JPH06324937A - Memory card - Google Patents

Abstract

PURPOSE:To make possible the satisfactory write/read of data at high speed. CONSTITUTION:Write is executed from an EEPROM chip 1 and each time data transfer is completed for the unit of a block, a write command is executed. When data for four chips are completely written, respective chips 1-4 are just under write operations, and the side of a system waits for the next timing of data transfer while observing the RDY/BSY signal of a card. By monitoring the RDY/BSY 1 signal of the chip 1, the write of data from the system side to the respective chips 1-4 is successively changed.

Description

Detailed Description of the Invention

[0001]

BACKGROUND OF THE INVENTION 1. Field of the Invention The present invention relates to a memory card having a plurality of EEPROMs (electrically erasable PROMs) mounted therein.

[0002]

2. Description of the Related Art If a memory card is constructed by using a flash type EEPROM chip as a storage medium, a relatively inexpensive and large capacity memory card can be realized. But EEPROM
At present, the writing operation of the chip is slow, and high-speed writing such as writing compressed moving image data in real time cannot be realized.

Therefore, as disclosed in Japanese Patent Laid-Open No. 3-265287, information indicating the position of an empty unit recording area in which image data should be recorded first in a semiconductor memory (memory card). Area is recorded,
An empty unit recording area can be searched in a short time so that the writing speed can be increased, and as disclosed in Japanese Patent Laid-Open No. 4-268284, image information can be recorded in a plurality of EEPROMs.
A technique has been proposed in which a low-speed EEPROM can be used in real time as a high-speed image recording medium by writing data in parallel to the same.

[0004]

However, in general, EE
Since the writing time of the PROM varies depending on the chip (the writing time also varies within the same chip), an efficient high-speed writing operation cannot be realized even by simply using the parallel writing technique.

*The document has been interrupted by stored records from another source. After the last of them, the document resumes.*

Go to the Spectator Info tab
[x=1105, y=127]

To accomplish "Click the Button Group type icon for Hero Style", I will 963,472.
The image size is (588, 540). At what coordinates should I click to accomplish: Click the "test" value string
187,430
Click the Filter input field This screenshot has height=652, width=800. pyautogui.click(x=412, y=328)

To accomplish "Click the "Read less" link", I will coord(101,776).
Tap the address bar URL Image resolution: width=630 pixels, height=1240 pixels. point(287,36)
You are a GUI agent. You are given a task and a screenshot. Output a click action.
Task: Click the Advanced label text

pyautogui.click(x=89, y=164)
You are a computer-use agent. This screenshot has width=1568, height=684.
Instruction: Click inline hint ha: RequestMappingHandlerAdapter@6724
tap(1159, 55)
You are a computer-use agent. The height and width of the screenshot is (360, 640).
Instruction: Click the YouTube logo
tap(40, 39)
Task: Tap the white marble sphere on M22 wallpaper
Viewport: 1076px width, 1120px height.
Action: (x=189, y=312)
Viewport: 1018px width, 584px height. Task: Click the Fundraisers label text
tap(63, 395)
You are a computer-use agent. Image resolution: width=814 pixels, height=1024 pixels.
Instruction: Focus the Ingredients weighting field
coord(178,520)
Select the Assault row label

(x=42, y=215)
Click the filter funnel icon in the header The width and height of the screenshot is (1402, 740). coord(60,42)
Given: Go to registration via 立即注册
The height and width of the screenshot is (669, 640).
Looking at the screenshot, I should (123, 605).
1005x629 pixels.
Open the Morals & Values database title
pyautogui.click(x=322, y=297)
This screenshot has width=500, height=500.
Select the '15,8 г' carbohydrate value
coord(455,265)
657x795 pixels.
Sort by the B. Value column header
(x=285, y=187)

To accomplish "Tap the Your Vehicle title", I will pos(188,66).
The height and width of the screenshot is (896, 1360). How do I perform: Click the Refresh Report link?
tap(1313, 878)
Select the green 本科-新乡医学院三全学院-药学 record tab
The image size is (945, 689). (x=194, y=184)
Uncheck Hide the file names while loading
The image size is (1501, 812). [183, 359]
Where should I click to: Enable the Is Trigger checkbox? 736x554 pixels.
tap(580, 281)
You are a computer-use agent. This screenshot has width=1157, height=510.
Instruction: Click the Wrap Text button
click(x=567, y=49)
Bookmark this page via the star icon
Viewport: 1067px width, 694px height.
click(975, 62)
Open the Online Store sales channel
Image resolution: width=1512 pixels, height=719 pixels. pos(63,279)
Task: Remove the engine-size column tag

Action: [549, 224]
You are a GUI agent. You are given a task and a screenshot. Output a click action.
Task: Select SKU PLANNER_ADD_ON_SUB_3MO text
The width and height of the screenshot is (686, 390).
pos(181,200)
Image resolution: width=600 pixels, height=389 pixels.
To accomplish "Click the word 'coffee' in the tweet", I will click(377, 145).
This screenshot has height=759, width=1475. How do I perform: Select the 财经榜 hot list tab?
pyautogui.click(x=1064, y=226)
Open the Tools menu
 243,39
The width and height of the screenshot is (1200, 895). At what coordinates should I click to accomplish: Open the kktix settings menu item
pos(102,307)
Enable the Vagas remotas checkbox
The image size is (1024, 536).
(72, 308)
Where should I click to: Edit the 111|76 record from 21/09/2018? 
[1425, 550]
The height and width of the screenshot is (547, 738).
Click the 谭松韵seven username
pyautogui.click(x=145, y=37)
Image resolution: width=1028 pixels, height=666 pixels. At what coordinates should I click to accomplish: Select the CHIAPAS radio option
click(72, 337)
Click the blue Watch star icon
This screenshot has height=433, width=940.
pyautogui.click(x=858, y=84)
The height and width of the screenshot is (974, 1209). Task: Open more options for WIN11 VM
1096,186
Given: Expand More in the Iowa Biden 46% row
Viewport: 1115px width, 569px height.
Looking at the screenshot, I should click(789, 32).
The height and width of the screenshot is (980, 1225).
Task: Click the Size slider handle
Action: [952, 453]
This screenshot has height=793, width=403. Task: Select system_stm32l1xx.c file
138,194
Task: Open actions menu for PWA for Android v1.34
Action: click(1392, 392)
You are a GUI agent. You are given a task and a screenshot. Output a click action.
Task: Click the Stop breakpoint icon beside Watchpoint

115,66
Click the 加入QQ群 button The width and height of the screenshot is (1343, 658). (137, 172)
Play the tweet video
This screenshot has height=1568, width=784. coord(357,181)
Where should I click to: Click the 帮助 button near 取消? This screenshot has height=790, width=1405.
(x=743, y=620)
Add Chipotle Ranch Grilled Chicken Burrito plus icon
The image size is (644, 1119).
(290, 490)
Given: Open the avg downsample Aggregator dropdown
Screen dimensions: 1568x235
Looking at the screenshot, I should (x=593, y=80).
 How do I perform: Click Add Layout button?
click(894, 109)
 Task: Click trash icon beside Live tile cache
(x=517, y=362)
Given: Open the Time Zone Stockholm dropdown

Therefore, it is necessary to implement a write control method that considers the variations in the performance of each chip.

Further, in the case of the flash type EEPROM, the number of times of writing is limited, and defective bits will appear when it is used for many years. Therefore, some kind of defect management means must be provided in order to make the system recognize the defective area inside the memory card, but in the conventional structure, an area with the same type of memory (specifically, file management Areas) only store defect information.

However, in general, the file management area on the memory is an area that is accessed more frequently than the data area, and the file management area itself is likely to be the first defect. Therefore, when the file management area itself inside the memory card becomes defective due to such a structure, there is a problem that the previously recorded data becomes invalid after that time.

An object of the present invention is to provide a memory card which can write / read data at high speed and excellently.

[0008]

In order to achieve the above object, the present invention provides a readable / writable EEPR in block units.
A memory card equipped with a plurality of OM chips has a means for controlling a plurality of blocks in parallel writing in order to realize high-speed writing, and can output a signal indicating that a writing operation is in progress to the outside of the card. It is characterized in that it is possible to monitor whether or not the writing operation is being performed for each chip.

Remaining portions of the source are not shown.